- Born: April 17, 1845 Shrewsbury, Massachusetts, U.S.
- Died: June 22, 1897 (aged 52)
- Occupations: Inventor; manufacturer;
- Spouses: ; Christine I. Dibble ​(died 1875)​ ; Charlotte M. Harrington ​ ​(died 1885)​ ; Myrtis S. Sigourney ​(m. 1886)​
- Children: 3
- Relatives: Daniel B. Wesson (uncle) Frank Wesson (uncle)

= Gilbert Henderson Harrington =

American inventor and manufacturer (1845–1897)

Gilbert Henderson Harrington (April 17, 1845 – June 22, 1897) was the main founder of the arms manufacturing firm of Harrington & Richardson.

==Early life==
Gilbert Henderson Harrington was born on April 17, 1845, in Shrewsbury, Massachusetts, to Cornelia Bush (née Wesson) and Henry Henderson Harrington. His father was a farmer. His maternal uncle was gun manufacturer Daniel B. Wesson. The family moved to Worcester, Massachusetts, while he was still a child. As a boy, he worked at a small shop in Worcester dedicated to manufacturing guns owned by Ballard and Fairbanks.

==Career==
Working in the shop in Worcester, Harrington invented and patented a shell-ejecting revolver. He took over the shop after Ballard and Fairbanks discontinued making revolvers.

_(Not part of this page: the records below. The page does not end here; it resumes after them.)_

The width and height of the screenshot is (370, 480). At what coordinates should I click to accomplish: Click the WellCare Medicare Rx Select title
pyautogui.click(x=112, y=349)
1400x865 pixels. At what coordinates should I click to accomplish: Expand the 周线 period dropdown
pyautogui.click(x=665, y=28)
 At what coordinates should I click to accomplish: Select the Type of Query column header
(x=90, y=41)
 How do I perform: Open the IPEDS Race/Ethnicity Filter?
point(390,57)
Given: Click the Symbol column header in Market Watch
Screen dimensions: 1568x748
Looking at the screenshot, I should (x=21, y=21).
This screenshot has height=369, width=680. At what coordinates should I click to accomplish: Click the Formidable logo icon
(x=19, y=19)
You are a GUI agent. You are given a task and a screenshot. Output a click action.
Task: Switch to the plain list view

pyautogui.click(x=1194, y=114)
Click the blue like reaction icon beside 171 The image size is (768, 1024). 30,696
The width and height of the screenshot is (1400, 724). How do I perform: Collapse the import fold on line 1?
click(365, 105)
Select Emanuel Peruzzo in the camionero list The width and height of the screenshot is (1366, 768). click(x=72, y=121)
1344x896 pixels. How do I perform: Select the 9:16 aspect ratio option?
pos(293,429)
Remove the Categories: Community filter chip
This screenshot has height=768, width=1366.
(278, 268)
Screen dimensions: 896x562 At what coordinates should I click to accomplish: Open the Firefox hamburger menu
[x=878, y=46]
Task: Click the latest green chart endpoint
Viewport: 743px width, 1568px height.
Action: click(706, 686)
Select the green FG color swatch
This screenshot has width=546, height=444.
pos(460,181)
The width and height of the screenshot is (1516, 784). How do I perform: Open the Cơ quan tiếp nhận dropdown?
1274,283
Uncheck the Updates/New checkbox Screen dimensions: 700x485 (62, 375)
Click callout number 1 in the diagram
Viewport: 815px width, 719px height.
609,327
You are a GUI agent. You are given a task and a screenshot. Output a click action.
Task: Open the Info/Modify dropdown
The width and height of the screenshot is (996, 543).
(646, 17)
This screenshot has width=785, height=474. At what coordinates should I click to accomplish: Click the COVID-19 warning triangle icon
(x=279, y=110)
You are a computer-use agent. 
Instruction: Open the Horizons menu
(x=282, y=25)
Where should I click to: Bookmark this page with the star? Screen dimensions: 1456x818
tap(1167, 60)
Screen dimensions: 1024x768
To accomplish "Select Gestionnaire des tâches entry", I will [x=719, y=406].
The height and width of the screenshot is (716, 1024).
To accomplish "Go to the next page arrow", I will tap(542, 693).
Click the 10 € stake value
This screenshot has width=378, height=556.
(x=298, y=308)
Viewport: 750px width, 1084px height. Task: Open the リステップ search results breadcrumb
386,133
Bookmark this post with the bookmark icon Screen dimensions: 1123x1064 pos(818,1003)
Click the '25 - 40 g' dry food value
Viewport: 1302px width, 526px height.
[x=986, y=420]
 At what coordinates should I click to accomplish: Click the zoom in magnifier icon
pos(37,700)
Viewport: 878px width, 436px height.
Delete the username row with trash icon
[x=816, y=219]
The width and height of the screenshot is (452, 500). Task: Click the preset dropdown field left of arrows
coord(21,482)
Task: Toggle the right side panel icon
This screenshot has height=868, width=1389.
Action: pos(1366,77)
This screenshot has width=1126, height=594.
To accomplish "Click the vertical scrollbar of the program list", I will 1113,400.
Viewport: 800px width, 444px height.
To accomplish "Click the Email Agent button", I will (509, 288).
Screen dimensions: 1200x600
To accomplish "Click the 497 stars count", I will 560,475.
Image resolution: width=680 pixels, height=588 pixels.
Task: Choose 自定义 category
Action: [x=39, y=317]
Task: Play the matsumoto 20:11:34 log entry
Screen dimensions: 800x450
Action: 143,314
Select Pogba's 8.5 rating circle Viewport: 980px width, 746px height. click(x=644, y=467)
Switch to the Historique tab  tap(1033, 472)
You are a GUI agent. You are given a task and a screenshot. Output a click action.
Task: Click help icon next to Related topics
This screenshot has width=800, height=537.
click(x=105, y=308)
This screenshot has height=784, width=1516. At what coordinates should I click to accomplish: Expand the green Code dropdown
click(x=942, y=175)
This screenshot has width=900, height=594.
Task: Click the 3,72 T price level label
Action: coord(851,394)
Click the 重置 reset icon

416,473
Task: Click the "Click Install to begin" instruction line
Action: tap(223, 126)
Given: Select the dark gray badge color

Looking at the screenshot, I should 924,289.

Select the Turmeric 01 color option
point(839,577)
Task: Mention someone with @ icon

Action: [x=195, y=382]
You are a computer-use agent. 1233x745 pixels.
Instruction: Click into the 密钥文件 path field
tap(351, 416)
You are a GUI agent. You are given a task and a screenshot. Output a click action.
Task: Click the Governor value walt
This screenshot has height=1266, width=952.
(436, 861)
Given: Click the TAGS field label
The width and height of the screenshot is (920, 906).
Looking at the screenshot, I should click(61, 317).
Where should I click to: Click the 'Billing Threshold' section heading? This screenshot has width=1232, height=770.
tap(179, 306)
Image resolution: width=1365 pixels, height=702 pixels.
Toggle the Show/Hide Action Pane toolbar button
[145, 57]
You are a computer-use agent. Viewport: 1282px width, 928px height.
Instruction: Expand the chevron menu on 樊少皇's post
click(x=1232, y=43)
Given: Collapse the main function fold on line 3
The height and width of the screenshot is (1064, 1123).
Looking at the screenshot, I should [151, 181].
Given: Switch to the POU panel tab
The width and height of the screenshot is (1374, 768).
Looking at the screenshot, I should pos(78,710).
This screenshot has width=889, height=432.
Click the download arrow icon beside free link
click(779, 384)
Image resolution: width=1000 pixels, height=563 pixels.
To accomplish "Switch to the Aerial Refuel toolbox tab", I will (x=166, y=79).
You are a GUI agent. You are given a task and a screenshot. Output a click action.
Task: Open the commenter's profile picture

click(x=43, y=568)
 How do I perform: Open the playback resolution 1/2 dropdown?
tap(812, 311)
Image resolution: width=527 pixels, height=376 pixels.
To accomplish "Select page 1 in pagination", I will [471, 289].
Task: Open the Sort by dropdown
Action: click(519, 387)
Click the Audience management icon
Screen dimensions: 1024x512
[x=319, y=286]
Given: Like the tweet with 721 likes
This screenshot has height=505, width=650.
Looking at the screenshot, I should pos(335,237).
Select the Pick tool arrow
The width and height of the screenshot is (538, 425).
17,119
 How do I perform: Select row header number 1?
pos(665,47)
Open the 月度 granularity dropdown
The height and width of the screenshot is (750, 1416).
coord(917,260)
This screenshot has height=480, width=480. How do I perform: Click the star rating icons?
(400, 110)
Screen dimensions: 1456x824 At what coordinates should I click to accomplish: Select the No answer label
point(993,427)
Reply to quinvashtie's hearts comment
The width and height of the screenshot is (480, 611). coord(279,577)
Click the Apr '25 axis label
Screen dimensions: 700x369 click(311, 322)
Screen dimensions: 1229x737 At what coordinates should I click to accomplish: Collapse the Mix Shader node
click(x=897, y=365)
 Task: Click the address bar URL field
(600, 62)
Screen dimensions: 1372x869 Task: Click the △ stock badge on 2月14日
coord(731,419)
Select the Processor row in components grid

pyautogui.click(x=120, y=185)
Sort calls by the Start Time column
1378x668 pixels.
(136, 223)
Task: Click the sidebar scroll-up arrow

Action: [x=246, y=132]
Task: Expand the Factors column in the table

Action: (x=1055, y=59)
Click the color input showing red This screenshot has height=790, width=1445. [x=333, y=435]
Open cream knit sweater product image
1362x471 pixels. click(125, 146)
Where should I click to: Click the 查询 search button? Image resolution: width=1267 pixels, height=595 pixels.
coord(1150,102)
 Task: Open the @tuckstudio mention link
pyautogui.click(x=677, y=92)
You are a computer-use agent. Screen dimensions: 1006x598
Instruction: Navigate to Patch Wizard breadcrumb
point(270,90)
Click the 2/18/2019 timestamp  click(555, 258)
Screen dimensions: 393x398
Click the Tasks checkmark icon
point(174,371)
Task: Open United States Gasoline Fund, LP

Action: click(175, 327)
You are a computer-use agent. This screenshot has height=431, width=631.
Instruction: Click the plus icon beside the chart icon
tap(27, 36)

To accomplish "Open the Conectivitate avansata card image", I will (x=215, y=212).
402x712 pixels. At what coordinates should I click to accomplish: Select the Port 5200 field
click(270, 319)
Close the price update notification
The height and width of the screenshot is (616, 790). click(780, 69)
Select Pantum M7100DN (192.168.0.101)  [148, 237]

Harrington's uncle, Frank Wesson, started a firearms manufacturing firm in 1859. Wesson began a brief partnership with Harrington in 1871, as Wesson & Harrington, until Harrington bought him out in 1872 or 1874. He then formed a partnership with William A. Richardson, a former employee of the Ballard and Fairbanks shop, under the name Harrington & Richardson. They had a workshop at 18 Manchester Street in Worcester and produced the revolver that Harrington invented. In 1876, they displayed the revolver at the Centennial Exposition, and they moved their workshop to 31 Hermon Street in Worcester. They continued producing the revolver until 1878. On March 6, 1878, George F. Brooks joined the business and Harrington became the head of the sales department. In 1880, the company was given a license to manufacture the Anson and Deely double-barreled shotguns. They continued manufacturing them until 1885. In January 1888, the business was incorporated as Harrington and Richardson Arms Company and he became president. In 1894, they expanded to the corner of Park Avenue and Chandler Street. He was president of the company at the time of his death.

==Personal life==
Harrington married Christine I. Dibble. They had one son, Charles H. His wife died in 1875. He married Charlotte M. Harrington, daughter of Isaac Sylvester Harrington. They had two sons, Edwin Chester and John Walter. His second wife died in 1885. He married Myrtis S. Sigourney of Oxford, Massachusetts, in 1886. Harrington spent most of his life in Worcester and lived at 1014 Main Street in Worcester. He often vacationed in Winter Park, Florida. He was a member of the Pilgrim Congregational Church.

Around 1891, Harrington began having heart trouble. He died on June 22, 1897.